(Text provided)
━━━━━━
MySQL vs. PostgreSQL
Posted: Wed Oct 08, 2008 1:20 pm
As much as it pains me here, I really must ask this question. I'm looking for experienced answers from people in the know, who can back up their stuff with facts. I'd like to ask the moderators here to help me control this from being a trollfest, because I can see it easily becoming one and I do not wish it to be so. I'm going to try and be as academic as possible here.
First and foremost, I love both MySQL and PostgreSQL. I have equal experience on both for several years, although I'm certain many of you smart guys out there know more than me, so please do share.
So here's the issue. I'm starting on a job search site for a niche job market in the UK. We need to determine the best database type for the project, using Linux and free stuff. As you might expect, it will have hundreds of people simultaneously updating CVs and doing job searches on it, so we'll get a healthy dose of both reads and writes, and perhaps more reads than writes most of the time.
We're in the discussions to talk about whether to use MySQL or PostgreSQL on our dedicated server. I hope I have my facts straight, so here's what I'm going to say on this debate:
- PostgreSQL supports row-level locking on its tables, and it's been the default since many years ago. I started with PostgreSQL back in 2002, I believe, and I know that at least then it had row-level locking. MySQL, however, uses MyISAM tables by default, which do not support anything but table-level locking. Now, they introduced InnoDB around, say, 2004?, and it supports row-level locking, but not without its disadvantages. Foremost, InnoDB does not support full-text search. So, one has to either use an add-on called Phoenix (not easily installed with most web hosting providers, or even an option with them), or create a mix of tables of both InnoDB and MyISAM so that you can get the advantages of each when you need them. By default it's probably better to make all tables in InnoDB mode when you start a project, and then to think about what columns need to move into MyISAM tables, linked by a foreign key.
━━━━━━
(Written task 1)
Answer these questions using the MySQL vs. PostgreSQL thread.
(a) In what country is the niche job market for the poster's job search site?
(b) Around what year does the poster believe they started with PostgreSQL?
(c) What table type does MySQL use by default, according to the poster?
The forum thread and the records come from unrelated sources.
━━━━━━
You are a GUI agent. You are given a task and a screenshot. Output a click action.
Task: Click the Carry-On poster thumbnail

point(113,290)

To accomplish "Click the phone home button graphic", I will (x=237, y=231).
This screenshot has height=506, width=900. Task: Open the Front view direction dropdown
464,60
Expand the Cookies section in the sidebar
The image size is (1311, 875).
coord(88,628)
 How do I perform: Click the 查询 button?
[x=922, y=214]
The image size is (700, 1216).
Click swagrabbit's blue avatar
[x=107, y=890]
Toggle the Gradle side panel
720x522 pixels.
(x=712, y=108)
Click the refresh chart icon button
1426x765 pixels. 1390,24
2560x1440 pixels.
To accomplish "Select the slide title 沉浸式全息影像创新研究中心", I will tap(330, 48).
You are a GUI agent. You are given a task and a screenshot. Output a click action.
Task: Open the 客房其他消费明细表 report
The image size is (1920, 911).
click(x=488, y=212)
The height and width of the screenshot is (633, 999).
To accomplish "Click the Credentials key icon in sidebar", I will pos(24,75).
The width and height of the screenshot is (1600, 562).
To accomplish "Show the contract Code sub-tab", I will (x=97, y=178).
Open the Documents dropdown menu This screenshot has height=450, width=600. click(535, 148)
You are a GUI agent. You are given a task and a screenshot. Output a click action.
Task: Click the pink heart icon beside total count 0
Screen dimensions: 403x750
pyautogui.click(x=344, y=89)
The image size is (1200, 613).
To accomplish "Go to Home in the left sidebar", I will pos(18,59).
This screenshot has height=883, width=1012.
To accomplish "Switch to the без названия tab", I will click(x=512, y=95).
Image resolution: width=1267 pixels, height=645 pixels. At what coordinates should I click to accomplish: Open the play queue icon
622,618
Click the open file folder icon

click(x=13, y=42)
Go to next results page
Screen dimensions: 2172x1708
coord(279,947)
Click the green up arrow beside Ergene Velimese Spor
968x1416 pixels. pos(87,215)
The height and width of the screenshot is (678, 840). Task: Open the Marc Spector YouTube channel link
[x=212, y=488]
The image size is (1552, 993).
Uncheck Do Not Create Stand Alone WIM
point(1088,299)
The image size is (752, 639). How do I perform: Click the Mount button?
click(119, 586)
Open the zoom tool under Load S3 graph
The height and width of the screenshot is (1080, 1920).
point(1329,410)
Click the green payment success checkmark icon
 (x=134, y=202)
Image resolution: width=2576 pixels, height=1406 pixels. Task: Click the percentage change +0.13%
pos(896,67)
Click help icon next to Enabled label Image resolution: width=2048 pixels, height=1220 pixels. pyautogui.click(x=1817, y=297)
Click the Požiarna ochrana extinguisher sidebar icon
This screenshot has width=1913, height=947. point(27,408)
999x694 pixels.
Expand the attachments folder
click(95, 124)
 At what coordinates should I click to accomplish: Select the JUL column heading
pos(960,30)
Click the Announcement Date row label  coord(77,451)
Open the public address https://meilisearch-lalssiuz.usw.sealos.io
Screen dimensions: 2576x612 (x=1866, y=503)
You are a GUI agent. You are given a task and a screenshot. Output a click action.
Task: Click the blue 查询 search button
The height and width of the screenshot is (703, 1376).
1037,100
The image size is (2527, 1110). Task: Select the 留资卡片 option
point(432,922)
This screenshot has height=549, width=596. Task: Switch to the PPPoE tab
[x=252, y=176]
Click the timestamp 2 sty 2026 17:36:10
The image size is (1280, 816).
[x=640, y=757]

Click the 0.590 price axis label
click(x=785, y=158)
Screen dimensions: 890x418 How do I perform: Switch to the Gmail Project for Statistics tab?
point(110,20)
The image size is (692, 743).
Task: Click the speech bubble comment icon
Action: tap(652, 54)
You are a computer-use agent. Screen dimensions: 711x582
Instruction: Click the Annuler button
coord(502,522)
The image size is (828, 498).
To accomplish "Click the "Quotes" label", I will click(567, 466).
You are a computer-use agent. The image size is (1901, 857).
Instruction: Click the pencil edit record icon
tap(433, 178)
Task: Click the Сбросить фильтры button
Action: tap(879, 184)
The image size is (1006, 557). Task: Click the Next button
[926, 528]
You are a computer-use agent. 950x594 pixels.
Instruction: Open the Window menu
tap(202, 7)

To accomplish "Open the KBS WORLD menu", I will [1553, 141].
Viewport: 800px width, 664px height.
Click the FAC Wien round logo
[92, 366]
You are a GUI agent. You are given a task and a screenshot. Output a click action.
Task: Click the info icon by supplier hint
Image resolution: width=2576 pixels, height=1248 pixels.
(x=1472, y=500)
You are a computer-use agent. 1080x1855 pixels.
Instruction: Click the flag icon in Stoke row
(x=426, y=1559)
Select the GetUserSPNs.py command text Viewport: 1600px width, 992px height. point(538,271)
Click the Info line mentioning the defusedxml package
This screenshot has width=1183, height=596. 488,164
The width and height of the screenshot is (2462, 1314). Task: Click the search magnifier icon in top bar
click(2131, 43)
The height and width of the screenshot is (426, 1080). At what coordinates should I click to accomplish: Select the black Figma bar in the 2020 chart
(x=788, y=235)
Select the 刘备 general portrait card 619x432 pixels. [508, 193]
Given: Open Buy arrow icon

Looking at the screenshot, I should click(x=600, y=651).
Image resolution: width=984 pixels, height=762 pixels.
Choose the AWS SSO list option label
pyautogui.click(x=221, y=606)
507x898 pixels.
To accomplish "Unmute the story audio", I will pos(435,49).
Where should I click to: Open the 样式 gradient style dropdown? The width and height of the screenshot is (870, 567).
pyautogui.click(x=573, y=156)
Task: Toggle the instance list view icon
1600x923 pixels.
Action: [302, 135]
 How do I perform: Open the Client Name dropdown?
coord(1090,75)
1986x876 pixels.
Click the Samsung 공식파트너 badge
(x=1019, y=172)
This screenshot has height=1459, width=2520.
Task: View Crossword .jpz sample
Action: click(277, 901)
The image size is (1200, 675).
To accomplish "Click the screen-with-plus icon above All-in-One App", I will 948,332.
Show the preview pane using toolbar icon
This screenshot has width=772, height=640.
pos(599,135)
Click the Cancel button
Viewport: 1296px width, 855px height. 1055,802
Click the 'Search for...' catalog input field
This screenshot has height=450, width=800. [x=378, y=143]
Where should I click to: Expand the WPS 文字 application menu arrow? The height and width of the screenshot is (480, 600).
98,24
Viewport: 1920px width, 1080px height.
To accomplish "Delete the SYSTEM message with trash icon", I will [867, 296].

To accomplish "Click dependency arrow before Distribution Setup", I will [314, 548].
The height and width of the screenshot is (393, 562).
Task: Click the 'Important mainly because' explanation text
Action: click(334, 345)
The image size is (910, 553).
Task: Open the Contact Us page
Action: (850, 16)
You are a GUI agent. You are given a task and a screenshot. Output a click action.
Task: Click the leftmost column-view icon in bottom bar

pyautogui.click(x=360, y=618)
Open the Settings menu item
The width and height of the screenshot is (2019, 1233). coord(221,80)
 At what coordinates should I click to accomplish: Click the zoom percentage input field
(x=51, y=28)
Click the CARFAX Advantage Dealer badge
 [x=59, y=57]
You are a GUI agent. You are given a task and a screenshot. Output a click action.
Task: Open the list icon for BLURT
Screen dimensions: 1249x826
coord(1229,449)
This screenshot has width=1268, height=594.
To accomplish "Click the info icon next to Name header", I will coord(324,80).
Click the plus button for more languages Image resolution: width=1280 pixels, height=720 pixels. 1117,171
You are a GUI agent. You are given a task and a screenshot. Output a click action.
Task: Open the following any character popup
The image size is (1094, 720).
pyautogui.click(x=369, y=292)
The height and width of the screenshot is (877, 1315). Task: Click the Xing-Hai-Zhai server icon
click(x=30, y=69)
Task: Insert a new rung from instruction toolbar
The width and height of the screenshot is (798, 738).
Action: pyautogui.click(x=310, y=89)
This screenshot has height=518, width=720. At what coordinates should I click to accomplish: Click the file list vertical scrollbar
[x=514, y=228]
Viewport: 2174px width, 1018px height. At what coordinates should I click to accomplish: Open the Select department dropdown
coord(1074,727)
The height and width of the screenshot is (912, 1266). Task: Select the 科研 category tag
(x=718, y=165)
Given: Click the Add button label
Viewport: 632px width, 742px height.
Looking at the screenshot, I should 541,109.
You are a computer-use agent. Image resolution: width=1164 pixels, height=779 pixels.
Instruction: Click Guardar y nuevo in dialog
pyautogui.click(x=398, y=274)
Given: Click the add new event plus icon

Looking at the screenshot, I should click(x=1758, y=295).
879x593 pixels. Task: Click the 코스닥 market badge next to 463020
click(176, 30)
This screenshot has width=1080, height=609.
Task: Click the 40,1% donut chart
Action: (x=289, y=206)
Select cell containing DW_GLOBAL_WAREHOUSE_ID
━━━━━━
(Written task 2)
Repeat the records verbatim, from their first line up to and including the line that contains "will (x=97, y=178).".

(Full output 1)
(a) The UK.
(b) 2002.
(c) MyISAM.

(Full output 2)
You are a GUI agent. You are given a task and a screenshot. Output a click action.
Task: Click the Carry-On poster thumbnail

point(113,290)

To accomplish "Click the phone home button graphic", I will (x=237, y=231).
This screenshot has height=506, width=900. Task: Open the Front view direction dropdown
464,60
Expand the Cookies section in the sidebar
The image size is (1311, 875).
coord(88,628)
 How do I perform: Click the 查询 button?
[x=922, y=214]
The image size is (700, 1216).
Click swagrabbit's blue avatar
[x=107, y=890]
Toggle the Gradle side panel
720x522 pixels.
(x=712, y=108)
Click the refresh chart icon button
1426x765 pixels. 1390,24
2560x1440 pixels.
To accomplish "Select the slide title 沉浸式全息影像创新研究中心", I will tap(330, 48).
You are a GUI agent. You are given a task and a screenshot. Output a click action.
Task: Open the 客房其他消费明细表 report
The image size is (1920, 911).
click(x=488, y=212)
The height and width of the screenshot is (633, 999).
To accomplish "Click the Credentials key icon in sidebar", I will pos(24,75).
The width and height of the screenshot is (1600, 562).
To accomplish "Show the contract Code sub-tab", I will (x=97, y=178).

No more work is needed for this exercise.